◆ Supplied information ◆
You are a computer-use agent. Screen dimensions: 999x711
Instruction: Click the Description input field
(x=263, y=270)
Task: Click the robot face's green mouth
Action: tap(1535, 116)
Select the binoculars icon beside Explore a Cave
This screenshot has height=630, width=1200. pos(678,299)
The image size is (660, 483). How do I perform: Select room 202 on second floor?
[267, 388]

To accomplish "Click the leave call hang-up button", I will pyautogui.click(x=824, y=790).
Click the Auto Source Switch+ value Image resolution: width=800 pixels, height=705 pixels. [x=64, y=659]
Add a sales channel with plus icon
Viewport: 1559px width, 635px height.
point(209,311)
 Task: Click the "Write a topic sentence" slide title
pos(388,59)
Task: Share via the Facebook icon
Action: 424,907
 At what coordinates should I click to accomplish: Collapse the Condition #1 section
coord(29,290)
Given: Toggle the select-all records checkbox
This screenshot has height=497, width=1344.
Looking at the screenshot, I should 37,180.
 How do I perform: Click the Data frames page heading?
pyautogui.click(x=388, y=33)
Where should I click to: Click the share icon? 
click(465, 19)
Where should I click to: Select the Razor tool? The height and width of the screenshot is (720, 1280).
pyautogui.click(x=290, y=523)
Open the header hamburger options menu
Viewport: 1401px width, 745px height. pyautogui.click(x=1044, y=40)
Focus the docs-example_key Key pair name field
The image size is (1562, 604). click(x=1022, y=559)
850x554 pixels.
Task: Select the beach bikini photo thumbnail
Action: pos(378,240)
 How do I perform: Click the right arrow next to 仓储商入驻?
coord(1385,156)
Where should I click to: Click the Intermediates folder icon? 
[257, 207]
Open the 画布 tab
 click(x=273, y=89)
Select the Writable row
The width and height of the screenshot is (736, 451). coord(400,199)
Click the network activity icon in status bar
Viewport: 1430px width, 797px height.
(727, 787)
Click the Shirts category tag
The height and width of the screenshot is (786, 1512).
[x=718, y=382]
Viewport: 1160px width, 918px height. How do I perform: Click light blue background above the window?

◆ Assigned task ◆
All of the records above should be transcribed exactly.

◆ Exercise answer ◆
You are a computer-use agent. Screen dimensions: 999x711
Instruction: Click the Description input field
(x=263, y=270)
Task: Click the robot face's green mouth
Action: tap(1535, 116)
Select the binoculars icon beside Explore a Cave
This screenshot has height=630, width=1200. pos(678,299)
The image size is (660, 483). How do I perform: Select room 202 on second floor?
[267, 388]

To accomplish "Click the leave call hang-up button", I will pyautogui.click(x=824, y=790).
Click the Auto Source Switch+ value Image resolution: width=800 pixels, height=705 pixels. [x=64, y=659]
Add a sales channel with plus icon
Viewport: 1559px width, 635px height.
point(209,311)
 Task: Click the "Write a topic sentence" slide title
pos(388,59)
Task: Share via the Facebook icon
Action: 424,907
 At what coordinates should I click to accomplish: Collapse the Condition #1 section
coord(29,290)
Given: Toggle the select-all records checkbox
This screenshot has height=497, width=1344.
Looking at the screenshot, I should 37,180.
 How do I perform: Click the Data frames page heading?
pyautogui.click(x=388, y=33)
Where should I click to: Click the share icon? 
click(465, 19)
Where should I click to: Select the Razor tool? The height and width of the screenshot is (720, 1280).
pyautogui.click(x=290, y=523)
Open the header hamburger options menu
Viewport: 1401px width, 745px height. pyautogui.click(x=1044, y=40)
Focus the docs-example_key Key pair name field
The image size is (1562, 604). click(x=1022, y=559)
850x554 pixels.
Task: Select the beach bikini photo thumbnail
Action: pos(378,240)
 How do I perform: Click the right arrow next to 仓储商入驻?
coord(1385,156)
Where should I click to: Click the Intermediates folder icon? 
[257, 207]
Open the 画布 tab
 click(x=273, y=89)
Select the Writable row
The width and height of the screenshot is (736, 451). coord(400,199)
Click the network activity icon in status bar
Viewport: 1430px width, 797px height.
(727, 787)
Click the Shirts category tag
The height and width of the screenshot is (786, 1512).
[x=718, y=382]
Viewport: 1160px width, 918px height. How do I perform: Click light blue background above the window?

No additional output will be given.